*** Reading text ***

I will be running NCE DCC. If i do need to make a reversing loop I think that where you are talking about is the most ideal spot.


----------



## JoeG (Feb 3, 2013)

cid said:


> A single reverse loop could go between the fire sta. and the gro. dist. and tie back into the spur off the main line.
> 
> Also, a double crossover somw where would allow a complete circuit of both loops without resetting any switches, if you would like to do so. My 0.13 rmb.


I agree that would be a good place, or I could go from the Army base ladder to the main yard ladder.


----------



## CTValleyRR (Jul 26, 2014)

How realistic you want things to be is entirely up to you. No real railroad would just haul goods over those short distances. That's why I suggested a scenic divider.

Just to clarify some of my comments that obviously weren't as clear as I wanted them to be. My comment on the tunnels is that they're already short. A break would (could) look cool if you have more room to work with, but with the space you have available, the hills are going to look like a pair of upside-down ice cream cones sitting on the end of the layout. Incidentally, don't put a brake in your tunnel -- that's the last place you want to stop trains! :0

As far as the sidings at the grocery distributor and sawmill go, you only have 1 track that can really serve these industries -- the others have no facilities for loading or unloading (although I guess you could use a crane at the sawmill), and no room between tracks for any kind of a platform. Especially in the diesel era, they would use a high level platform and a forklift.


----------



## JoeG (Feb 3, 2013)

CTValleyRR said:


> How realistic you want things to be is entirely up to you. No real railroad would just haul goods over those short distances. That's why I suggested a scenic divider.
> 
> Just to clarify some of my comments that obviously weren't as clear as I wanted them to be. My comment on the tunnels is that they're already short. A break would (could) look cool if you have more room to work with, but with the space you have available, the hills are going to look like a pair of upside-down ice cream cones sitting on the end of the layout. Incidentally, don't put a brake in your tunnel -- that's the last place you want to stop trains! :0
> 
> As far as the sidings at the grocery distributor and sawmill go, you only have 1 track that can really serve these industries -- the others have no facilities for loading or unloading (although I guess you could use a crane at the sawmill), and no room between tracks for any kind of a platform. Especially in the diesel era, they would use a high level platform and a forklift.


Im not totally opposed to the divider I can just place the buildings against the divider and the road in front of them. I was going to use my hole imagination on this layout being that I don't have a lot of room. 
As for the grocery and saw mill. I could make the inside rails for the propane drop off with pipes along the inside of the rails!?


----------



## sstlaure (Oct 12, 2010)

If you do the divider - you can make the town look larger by layering flats and low-relief buildings (rather than full depth bldg) against the divider.

Is this against the wall or out in the middle of an area? How much aisle space are you providing around the table?

If you're providing 24" clearance around all sides (I wouldn't go less) then you're taking up a minimum 8x18 area with that table. Have you considered thinking outside the rectangle? You can put a LOT of railroad interest/operations into 144 sq ft.


----------



## JoeG (Feb 3, 2013)

sstlaure said:


> If you do the divider - you can make the town look larger by layering flats and low-relief buildings (rather than full depth bldg) against the divider.
> 
> Is this against the wall or out in the middle of an area? How much aisle space are you providing around the table?

*** Raw data ***

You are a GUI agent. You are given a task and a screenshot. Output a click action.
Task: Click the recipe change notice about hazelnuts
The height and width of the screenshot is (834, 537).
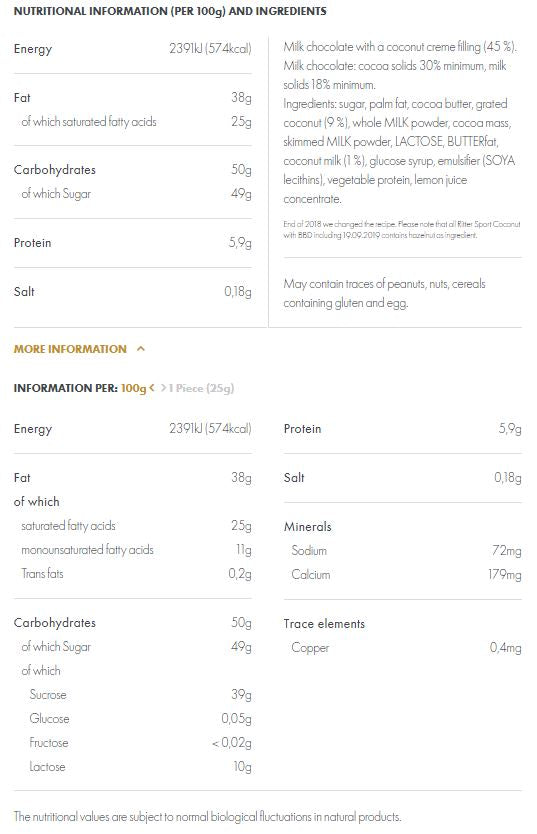[x=401, y=230]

***

What to do:
1. Could you condense the paragraph beginning "As far as the sidings at the grocery distributor" in the layout-planning thread into a bulleted list that keeps its main facts?
2. Can you carry the layout-planning thread on from its final line?

Response list:
1.
- Only one track can really serve the grocery distributor and sawmill.
- The other tracks have no facilities for loading or unloading, though a crane might work at the sawmill.
- There is no room between the tracks for any kind of platform.
- In the diesel era especially, a high-level platform and a forklift would be used.

2.
> 
> If you're providing 24" clearance around all sides (I wouldn't go less) then you're taking up a minimum 8x18 area with that table. Have you considered thinking outside the rectangle? You can put a LOT of railroad interest/operations into 144 sq ft.


The layout is in the middle of the right side of my garage. I have to keep it in the middle because I have shelves that line the walls of my garage. I have 24" all the way around the layout. 
I would like to have a 8x18 but I can't fit it anywhere in the garage with my wife car still using the left side. I might be able to fit a 6x14 but it would be right up against the door of my wife car and Id have to move it out anytime I wanted to access that side of the layout.


----------



## sstlaure (Oct 12, 2010)

JoeG said:


> The layout is in the middle of the right side of my garage. I have to keep it in the middle because I have shelves that line the walls of my garage. I have 24" all the way around the layout.
> I would like to have a 8x18 but I can't fit it anywhere in the garage with my wife car still using the left side. I might be able to fit a 6x14 but it would be right up against the door of my wife car and Id have to move it out anytime I wanted to access that side of the layout.


Ahh...OK - with the shelving already against the wall that foils my suggestion.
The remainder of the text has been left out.